--- start of MATERIAL TO PROCESS ---
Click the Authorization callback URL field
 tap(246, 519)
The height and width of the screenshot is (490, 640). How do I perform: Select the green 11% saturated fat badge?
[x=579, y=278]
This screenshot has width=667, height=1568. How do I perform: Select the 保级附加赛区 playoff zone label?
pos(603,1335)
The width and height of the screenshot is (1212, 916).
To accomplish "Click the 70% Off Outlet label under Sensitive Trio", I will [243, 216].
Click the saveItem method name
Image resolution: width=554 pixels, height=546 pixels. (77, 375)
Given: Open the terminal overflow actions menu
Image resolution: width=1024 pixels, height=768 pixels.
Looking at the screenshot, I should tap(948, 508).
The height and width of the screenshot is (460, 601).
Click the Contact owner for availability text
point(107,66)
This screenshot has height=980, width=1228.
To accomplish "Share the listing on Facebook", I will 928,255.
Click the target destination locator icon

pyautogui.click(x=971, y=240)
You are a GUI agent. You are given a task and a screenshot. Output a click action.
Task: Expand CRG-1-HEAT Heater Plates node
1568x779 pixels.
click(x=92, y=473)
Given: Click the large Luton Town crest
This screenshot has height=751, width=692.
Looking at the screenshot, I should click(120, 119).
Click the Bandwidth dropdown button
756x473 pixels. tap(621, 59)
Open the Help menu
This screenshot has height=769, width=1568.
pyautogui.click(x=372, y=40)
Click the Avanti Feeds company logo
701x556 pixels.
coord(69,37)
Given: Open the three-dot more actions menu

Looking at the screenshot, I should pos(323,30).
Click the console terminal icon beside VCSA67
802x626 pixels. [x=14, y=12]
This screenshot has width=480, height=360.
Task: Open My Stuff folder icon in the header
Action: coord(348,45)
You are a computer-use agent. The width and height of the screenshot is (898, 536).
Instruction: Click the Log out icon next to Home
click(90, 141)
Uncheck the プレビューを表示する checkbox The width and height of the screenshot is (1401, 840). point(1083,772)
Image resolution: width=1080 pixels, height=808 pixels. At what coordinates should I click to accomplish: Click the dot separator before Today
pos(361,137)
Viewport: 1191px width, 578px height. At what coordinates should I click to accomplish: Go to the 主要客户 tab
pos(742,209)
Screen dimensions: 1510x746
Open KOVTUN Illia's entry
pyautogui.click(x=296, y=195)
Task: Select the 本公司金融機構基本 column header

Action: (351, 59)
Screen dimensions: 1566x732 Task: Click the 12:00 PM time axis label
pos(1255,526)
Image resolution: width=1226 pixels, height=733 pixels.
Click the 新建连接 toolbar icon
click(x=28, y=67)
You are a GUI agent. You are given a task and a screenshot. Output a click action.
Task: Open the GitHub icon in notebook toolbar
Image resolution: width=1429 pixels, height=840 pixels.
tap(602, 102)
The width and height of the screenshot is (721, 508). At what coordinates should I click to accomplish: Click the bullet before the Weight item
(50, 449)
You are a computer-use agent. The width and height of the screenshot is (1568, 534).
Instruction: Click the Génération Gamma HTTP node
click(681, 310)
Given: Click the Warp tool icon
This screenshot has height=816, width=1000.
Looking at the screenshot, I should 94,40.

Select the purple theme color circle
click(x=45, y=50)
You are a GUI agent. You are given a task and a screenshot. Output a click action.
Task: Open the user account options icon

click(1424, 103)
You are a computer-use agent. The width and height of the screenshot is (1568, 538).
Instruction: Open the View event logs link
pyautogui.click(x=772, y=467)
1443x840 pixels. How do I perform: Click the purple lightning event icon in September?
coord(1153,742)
--- end of MATERIAL TO PROCESS ---
PROBLEM DESCRIPTION » Copy the data above verbatim, reproducing every line in its original order.

EXERCISE RESULT »
Click the Authorization callback URL field
 tap(246, 519)
The height and width of the screenshot is (490, 640). How do I perform: Select the green 11% saturated fat badge?
[x=579, y=278]
This screenshot has width=667, height=1568. How do I perform: Select the 保级附加赛区 playoff zone label?
pos(603,1335)
The width and height of the screenshot is (1212, 916).
To accomplish "Click the 70% Off Outlet label under Sensitive Trio", I will [243, 216].
Click the saveItem method name
Image resolution: width=554 pixels, height=546 pixels. (77, 375)
Given: Open the terminal overflow actions menu
Image resolution: width=1024 pixels, height=768 pixels.
Looking at the screenshot, I should tap(948, 508).
The height and width of the screenshot is (460, 601).
Click the Contact owner for availability text
point(107,66)
This screenshot has height=980, width=1228.
To accomplish "Share the listing on Facebook", I will 928,255.
Click the target destination locator icon

pyautogui.click(x=971, y=240)
You are a GUI agent. You are given a task and a screenshot. Output a click action.
Task: Expand CRG-1-HEAT Heater Plates node
1568x779 pixels.
click(x=92, y=473)
Given: Click the large Luton Town crest
This screenshot has height=751, width=692.
Looking at the screenshot, I should click(120, 119).
Click the Bandwidth dropdown button
756x473 pixels. tap(621, 59)
Open the Help menu
This screenshot has height=769, width=1568.
pyautogui.click(x=372, y=40)
Click the Avanti Feeds company logo
701x556 pixels.
coord(69,37)
Given: Open the three-dot more actions menu

Looking at the screenshot, I should pos(323,30).
Click the console terminal icon beside VCSA67
802x626 pixels. [x=14, y=12]
This screenshot has width=480, height=360.
Task: Open My Stuff folder icon in the header
Action: coord(348,45)
You are a computer-use agent. The width and height of the screenshot is (898, 536).
Instruction: Click the Log out icon next to Home
click(90, 141)
Uncheck the プレビューを表示する checkbox The width and height of the screenshot is (1401, 840). point(1083,772)
Image resolution: width=1080 pixels, height=808 pixels. At what coordinates should I click to accomplish: Click the dot separator before Today
pos(361,137)
Viewport: 1191px width, 578px height. At what coordinates should I click to accomplish: Go to the 主要客户 tab
pos(742,209)
Screen dimensions: 1510x746
Open KOVTUN Illia's entry
pyautogui.click(x=296, y=195)
Task: Select the 本公司金融機構基本 column header

Action: (351, 59)
Screen dimensions: 1566x732 Task: Click the 12:00 PM time axis label
pos(1255,526)
Image resolution: width=1226 pixels, height=733 pixels.
Click the 新建连接 toolbar icon
click(x=28, y=67)
You are a GUI agent. You are given a task and a screenshot. Output a click action.
Task: Open the GitHub icon in notebook toolbar
Image resolution: width=1429 pixels, height=840 pixels.
tap(602, 102)
The width and height of the screenshot is (721, 508). At what coordinates should I click to accomplish: Click the bullet before the Weight item
(50, 449)
You are a computer-use agent. The width and height of the screenshot is (1568, 534).
Instruction: Click the Génération Gamma HTTP node
click(681, 310)
Given: Click the Warp tool icon
This screenshot has height=816, width=1000.
Looking at the screenshot, I should 94,40.

Select the purple theme color circle
click(x=45, y=50)
You are a GUI agent. You are given a task and a screenshot. Output a click action.
Task: Open the user account options icon

click(1424, 103)
You are a computer-use agent. The width and height of the screenshot is (1568, 538).
Instruction: Open the View event logs link
pyautogui.click(x=772, y=467)
1443x840 pixels. How do I perform: Click the purple lightning event icon in September?
coord(1153,742)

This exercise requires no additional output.